Abstract
Disclosed is a pneumatic disc brake pressure arm having a bearing limiting structure. One end of a pressure arm is a force-bearing part and the other end is a force-exerting part. An inner surface of the force-exerting part is a rotation arc face and an outer surface is a propulsion arc face. A fulcrum cylindrical post is arranged in a recess and is arranged concentrically with the rotation arc face, multiple needle bearings are provided around the fulcrum cylindrical post, a positioning block is arranged on one side of the fulcrum cylindrical post. A force-exerting part is provided with a limiting block and a limiting plate at the rotation arc face, and a lower end face of the limiting block is higher than the inner surface of the positioning block and lower than a top part of the needle bearings.
Claims
1. A pneumatic disc brake pressure arm having a bearing limiting structure, comprising a pressure arm, wherein the pressure arm is fixed on a caliper body of a pneumatic disc brake through a plurality of needle bearings, a pivot cylinder and a positioning block; wherein a one end of the pressure arm is a stressed portion and an other end thereof is a spinning portion, with an inner surface of the spinning portion being a rotary circular arc surface and an outer surface thereof being a thrust circular arc surface; the pivot cylinder is provided inside a concave portion formed by the rotary circular arc surface, and the pivot cylinder and the rotary circular arc surface are arranged concentrically; a plurality of the needle bearings are arranged around the pivot cylinder, and located between the rotary circular arc surface and the pivot cylinder; and, the positioning block is arranged on one side of the pivot cylinder away from the rotary circular arc surface; and wherein the spinning portion is provided with a limiting block at an upper end of the rotary circular arc surface, and provided with a limiting sheet at a lower end of the rotary circular arc surface, wherein a lower end face of the limiting block is above the inner surface of the positioning, block and below the top of the needle bearing closest to the limiting block, the limiting block and the spinning portion are formed integrally, and, the positioning block is contacted with the arc surface of the pivot cylinder.

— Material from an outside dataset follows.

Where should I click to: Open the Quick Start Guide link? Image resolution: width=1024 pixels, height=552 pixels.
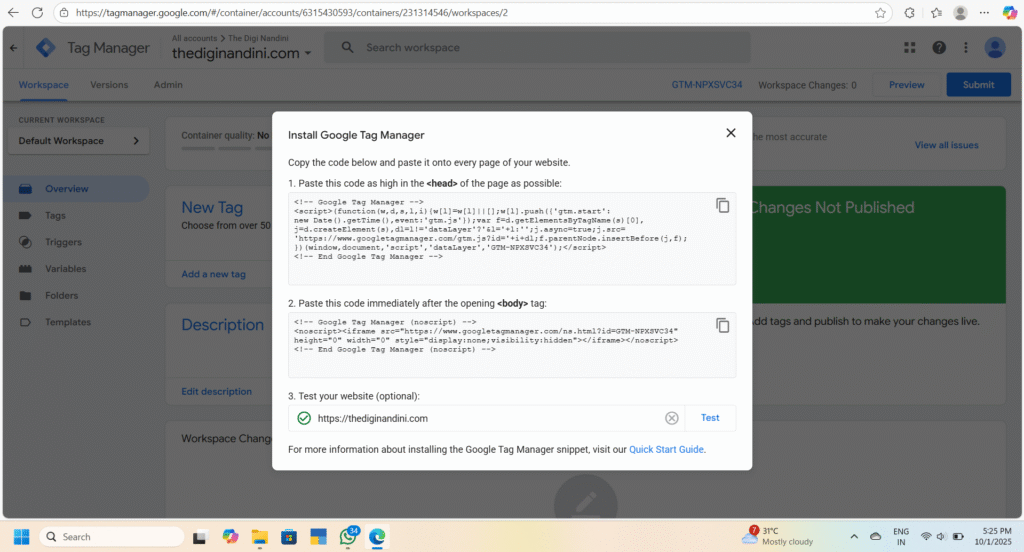click(666, 450)
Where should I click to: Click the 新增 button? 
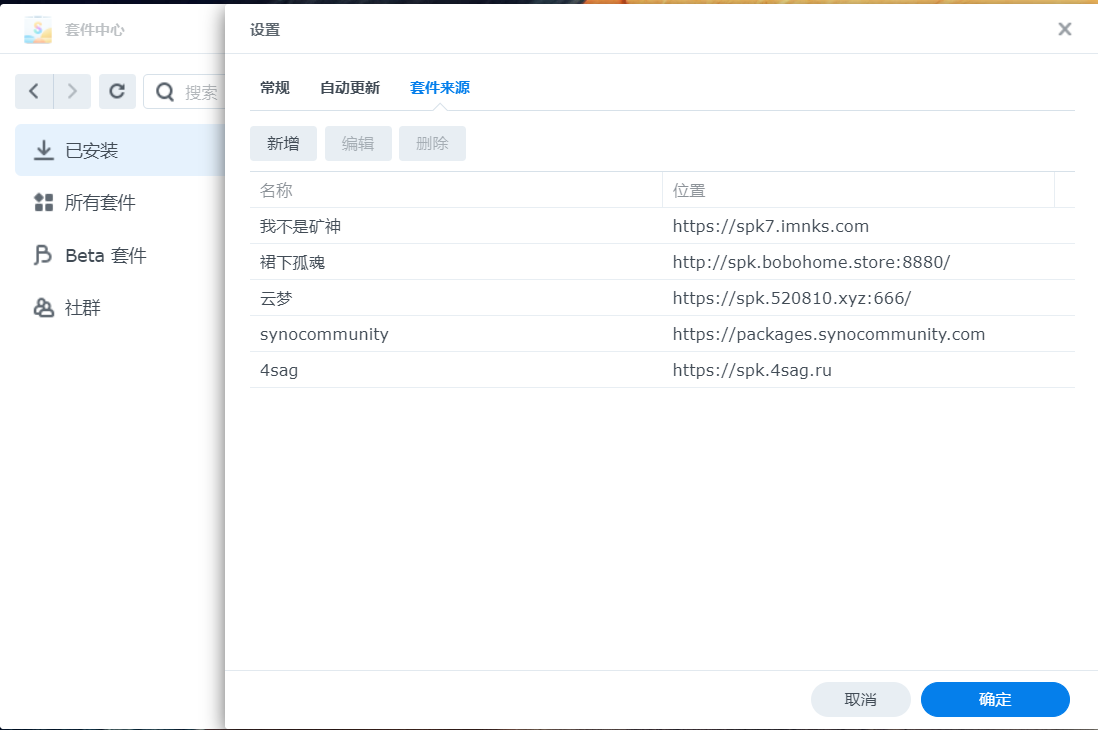pos(283,143)
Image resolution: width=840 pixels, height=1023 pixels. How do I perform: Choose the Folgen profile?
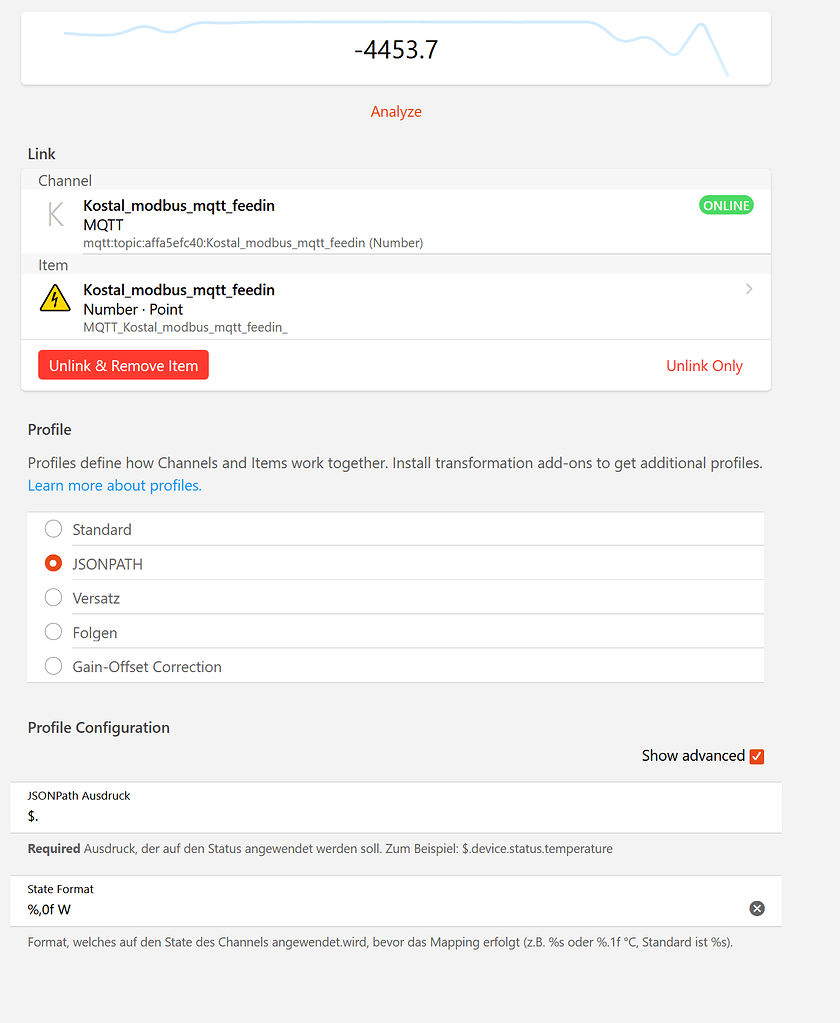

2. The pneumatic disc brake pressure arm having a bearing limiting structure according to claim 1, wherein the thrust circular arc surface and the pivot cylinder are not arranged concentrically.
3. (canceled)
4. The pneumatic disc brake pressure arm having a bearing limiting structure according to claim 1, wherein the limiting block is mounted and fixed at the upper end of the rotary circular arc surface.
5. The pneumatic disc brake pressure arm having a bearing limiting structure according to claim 1, wherein the limiting sheet is fixed at the lower end of the rotary circular arc surface via a rivet in order to resist against the needle bearing closest to the limiting sheet.
6. The pneumatic disc brake pressure arm having a bearing limiting structure according to claim 5, wherein a slot is provided on an outer side of a lower end portion of the spinning portion; a through hole communicating the rotary circular arc surface with the outer side of the lower end portion of the spinning portion is provided inside the slot; and, the rivet is provided inside the through hole.
7. The pneumatic disc brake pressure arm having a bearing limiting structure according to claim 1, wherein the limiting sheet is bent and extended from the outer side of the lower end portion of the spinning portion to cover the lower end portion of the spinning portion, and then bent and extended inwardly to the lower end of the rotary circular arc surface.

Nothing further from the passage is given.